How should Britain mark the centenary of the Balfour Declaration? Apparently, by a bout of enforced collective amnesia. But then, it would not be our first of those.
Almost unbelievably more recently than it feels as if it must have been, Britain decided to forget that there had ever been a war in Northern Ireland. That exercise has been as astonishing success.
If Jeremy Corbyn's and John McDonnell's past in that area affected the outcome anywhere this year, then it won or nearly won Labour certain seats in Scotland, and it helped to pile up the Labour votes in certain parts of England. It certainly did not do Labour any harm.
Corbyn's enemies ought to be very grateful that that is so, because something very similar to it has happened before.
My late father, who was a mild-mannered man, could not look at Yitzhak Shamir on the television. My old Senior Tutor from my undergraduate days, who is still alive, also remembers why. But the origins of the State of Israel have been excised from the British popular consciousness, while the not unconnected, and far more recent, Israeli arming of Argentina during the Falklands War is barely known about at all in this country.
So Corbyn's enemies can rant on all they like about Hamas and Hezbollah, secure in the knowledge that no one will point out that while neither of those organisations, whatever their other faults, had ever done anything to Britain, there were others in that particular mix who most certainly had done.
The Hamas and Hezbollah business may or may not have enabled the Conservative Party to retain four seats in North West London. Meanwhile, many Labour candidates in London, which bore the brunt of the IRA's campaign, secured over 40,000 votes apiece, and the party won 49 of London's 73 seats. Nationally, it experienced under Corbyn its biggest positive swing since 1945. So much, in the great scheme of things, for four seats in one outlying corner of one city.
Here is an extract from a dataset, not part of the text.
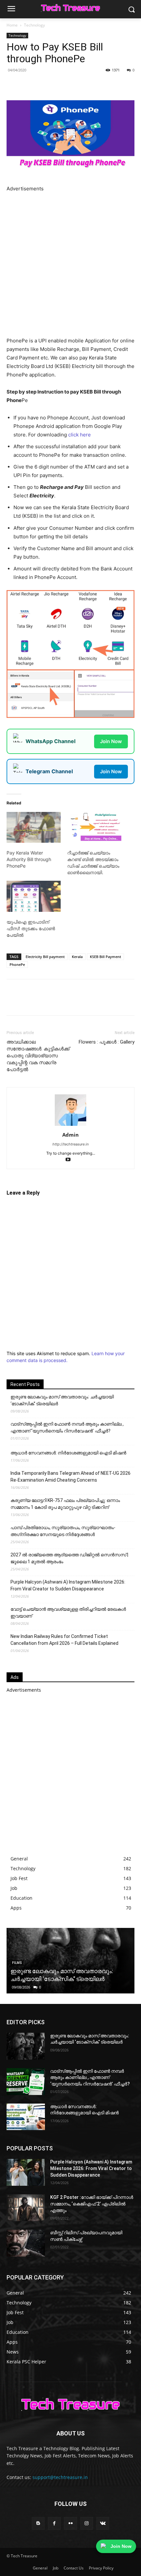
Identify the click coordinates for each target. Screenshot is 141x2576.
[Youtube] (70, 1160)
The price of everyone's having forgotten about Zionist terrorism, only just into living memory and mostly but not entirely three thousand miles away, is that everyone also has to forget about Irish Republican terrorism, well into the lifetime of almost anyone who is old enough to vote and mostly but not entirely right here. Both of those bouts of amnesia do seem to have happened. But it is quite clear which of them has made more difference.